Toute les situations ne relevant pas de ces dispositions juridiques feront tout de même l’objet d’une appréciation in concreto [10] par le préfet dans le cadre de son pouvoir discrétionnaire.
II- Le maintien du droit au séjour pour les victimes en situation irrégulière.
Les victimes de violences arrivées en France de manière irrégulière pourront faire l’objet d’une admission exceptionnelle au séjour au regard de motifs exceptionnels et de considérations humanitaires sur le fondement de la circulaire Valls du 28/11/2012 et de l’article L435-1 du Ceseda.
Les conditions d’appréciation restant soumises au caractère réel et sérieux des motifs invoqués, tenant à prouver la vraisemblance des violences par tous moyens.
Le préfet pourra en cas d’intime conviction, leur délivrer un titre de séjour vie privée vie familiale d’un an.
Etant précisé qu’en tenant compte de la vulnérabilité de ces victimes, les textes prévoient une exonération de taxe et de droit de timbre en cas de délivrance d’un titre de séjour ou d’une carte de résident [11].
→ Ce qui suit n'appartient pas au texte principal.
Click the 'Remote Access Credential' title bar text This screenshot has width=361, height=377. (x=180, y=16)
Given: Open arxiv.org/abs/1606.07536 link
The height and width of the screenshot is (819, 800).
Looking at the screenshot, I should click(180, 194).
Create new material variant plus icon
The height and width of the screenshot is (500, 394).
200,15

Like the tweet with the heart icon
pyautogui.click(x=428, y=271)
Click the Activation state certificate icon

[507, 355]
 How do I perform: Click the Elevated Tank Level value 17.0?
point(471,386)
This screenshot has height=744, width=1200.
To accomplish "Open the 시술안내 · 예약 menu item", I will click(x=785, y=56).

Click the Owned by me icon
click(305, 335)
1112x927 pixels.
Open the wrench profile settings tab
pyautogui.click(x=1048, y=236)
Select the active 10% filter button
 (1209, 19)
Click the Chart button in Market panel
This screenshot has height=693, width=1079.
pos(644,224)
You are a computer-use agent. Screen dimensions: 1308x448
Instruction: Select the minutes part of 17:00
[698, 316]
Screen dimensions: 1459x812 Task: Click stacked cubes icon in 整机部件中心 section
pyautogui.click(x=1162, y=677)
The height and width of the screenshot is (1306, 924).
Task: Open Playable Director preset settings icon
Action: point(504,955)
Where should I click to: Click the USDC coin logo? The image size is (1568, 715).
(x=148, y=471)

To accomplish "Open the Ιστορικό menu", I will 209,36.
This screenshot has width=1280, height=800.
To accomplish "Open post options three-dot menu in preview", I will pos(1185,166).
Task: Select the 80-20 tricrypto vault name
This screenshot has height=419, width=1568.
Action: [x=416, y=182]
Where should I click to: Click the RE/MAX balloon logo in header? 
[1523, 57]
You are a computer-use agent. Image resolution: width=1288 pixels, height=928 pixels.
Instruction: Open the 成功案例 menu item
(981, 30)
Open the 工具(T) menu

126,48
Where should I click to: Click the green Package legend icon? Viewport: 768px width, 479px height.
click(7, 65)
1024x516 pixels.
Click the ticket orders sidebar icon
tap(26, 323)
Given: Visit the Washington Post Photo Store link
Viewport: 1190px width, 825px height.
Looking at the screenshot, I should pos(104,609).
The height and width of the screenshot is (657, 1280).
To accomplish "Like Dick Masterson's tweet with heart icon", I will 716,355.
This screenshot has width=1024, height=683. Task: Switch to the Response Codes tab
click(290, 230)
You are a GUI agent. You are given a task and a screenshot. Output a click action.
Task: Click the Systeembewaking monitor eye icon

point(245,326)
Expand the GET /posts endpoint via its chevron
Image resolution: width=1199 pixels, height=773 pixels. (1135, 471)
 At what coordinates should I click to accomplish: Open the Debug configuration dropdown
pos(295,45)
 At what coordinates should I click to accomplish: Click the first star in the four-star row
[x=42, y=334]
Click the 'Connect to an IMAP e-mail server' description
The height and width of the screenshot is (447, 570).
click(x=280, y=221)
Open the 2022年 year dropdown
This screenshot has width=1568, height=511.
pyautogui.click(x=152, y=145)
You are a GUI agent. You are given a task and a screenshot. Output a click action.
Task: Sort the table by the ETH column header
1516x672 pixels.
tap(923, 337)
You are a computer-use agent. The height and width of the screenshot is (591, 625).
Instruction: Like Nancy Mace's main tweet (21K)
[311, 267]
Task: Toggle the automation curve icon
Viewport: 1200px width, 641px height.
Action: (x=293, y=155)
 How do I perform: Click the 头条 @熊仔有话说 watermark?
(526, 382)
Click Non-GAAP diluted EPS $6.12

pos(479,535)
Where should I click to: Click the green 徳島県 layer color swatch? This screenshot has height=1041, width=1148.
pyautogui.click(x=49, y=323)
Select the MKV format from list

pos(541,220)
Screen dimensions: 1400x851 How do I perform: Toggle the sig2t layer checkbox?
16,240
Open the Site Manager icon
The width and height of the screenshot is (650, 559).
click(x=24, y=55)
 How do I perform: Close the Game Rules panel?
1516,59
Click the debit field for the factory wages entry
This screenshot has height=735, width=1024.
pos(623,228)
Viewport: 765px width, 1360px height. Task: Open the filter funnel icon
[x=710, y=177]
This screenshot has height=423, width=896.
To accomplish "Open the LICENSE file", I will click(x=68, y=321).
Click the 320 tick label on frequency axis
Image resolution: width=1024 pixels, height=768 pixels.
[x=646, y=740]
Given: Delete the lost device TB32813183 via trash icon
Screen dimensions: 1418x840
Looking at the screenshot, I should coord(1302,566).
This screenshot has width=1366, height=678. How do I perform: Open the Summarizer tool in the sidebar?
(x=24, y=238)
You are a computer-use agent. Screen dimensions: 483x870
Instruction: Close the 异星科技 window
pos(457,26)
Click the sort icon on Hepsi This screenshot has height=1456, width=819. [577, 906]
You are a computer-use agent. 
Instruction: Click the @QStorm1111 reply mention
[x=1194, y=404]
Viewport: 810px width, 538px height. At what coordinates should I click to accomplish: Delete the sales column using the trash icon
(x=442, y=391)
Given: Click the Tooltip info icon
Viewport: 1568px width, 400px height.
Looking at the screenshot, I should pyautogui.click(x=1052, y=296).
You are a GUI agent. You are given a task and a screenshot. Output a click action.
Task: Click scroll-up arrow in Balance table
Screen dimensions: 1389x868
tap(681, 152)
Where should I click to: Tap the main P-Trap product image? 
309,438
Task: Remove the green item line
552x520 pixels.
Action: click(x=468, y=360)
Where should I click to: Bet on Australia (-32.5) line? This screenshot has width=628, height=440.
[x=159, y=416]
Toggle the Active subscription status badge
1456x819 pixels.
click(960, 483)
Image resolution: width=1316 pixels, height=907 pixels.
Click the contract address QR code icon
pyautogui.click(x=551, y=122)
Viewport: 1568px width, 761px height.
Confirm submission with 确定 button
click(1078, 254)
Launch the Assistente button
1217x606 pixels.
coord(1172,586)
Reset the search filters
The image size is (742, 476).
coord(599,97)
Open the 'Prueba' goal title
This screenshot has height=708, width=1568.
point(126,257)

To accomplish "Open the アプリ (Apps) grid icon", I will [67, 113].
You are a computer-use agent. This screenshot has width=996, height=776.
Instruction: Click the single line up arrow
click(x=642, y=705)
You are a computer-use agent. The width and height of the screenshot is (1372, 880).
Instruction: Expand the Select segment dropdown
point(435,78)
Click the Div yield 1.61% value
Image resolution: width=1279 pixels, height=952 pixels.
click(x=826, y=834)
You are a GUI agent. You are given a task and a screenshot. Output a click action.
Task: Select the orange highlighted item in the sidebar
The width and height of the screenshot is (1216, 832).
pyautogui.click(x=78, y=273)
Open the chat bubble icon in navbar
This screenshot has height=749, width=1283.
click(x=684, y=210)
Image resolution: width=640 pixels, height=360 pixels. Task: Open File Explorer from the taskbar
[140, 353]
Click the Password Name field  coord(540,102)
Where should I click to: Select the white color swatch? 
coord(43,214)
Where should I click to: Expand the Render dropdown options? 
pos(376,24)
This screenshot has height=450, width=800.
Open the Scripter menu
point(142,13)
Le cas spécifique des ressortissantes algériennes.
L’accord franco-algérien du 27/12/1968 [12] qui régit les conditions du droit au séjour des algériennes sur le territoire français, ne prévoit aucune disposition pour les situations de violences conjugales.
En l’absence de dispositions spécifiques, les ressortissantes algériennes pourront solliciter une demande de titre de séjour au préfet sur le fondement de l’admission exceptionnelle au séjour.
Cette possibilité consacrée par la circulaire du 27/10/2005 relative au droit au séjour en France des étrangers relevant de régimes juridiques spéciaux, confirmée par l’avis rendu par le conseil d’état le 22 mars 2010 n° n°333679 permettent de ne pas en faire des victimes de seconde zone.
La France consciente du caractère prioritaire de la lutte contre les violences conjugales a su adapter son arsenal législatif aux femmes étrangères afin d’anéantir toute possibilité du conjoint de pouvoir décider de leur sort en France, mettant un point final à toutes les situations favorisant la dépendance et la soumission.
La protection accordée aux femmes étrangères reste encore limitée, nombreuses sont celles qui n’agissent pas, par peur des conséquences.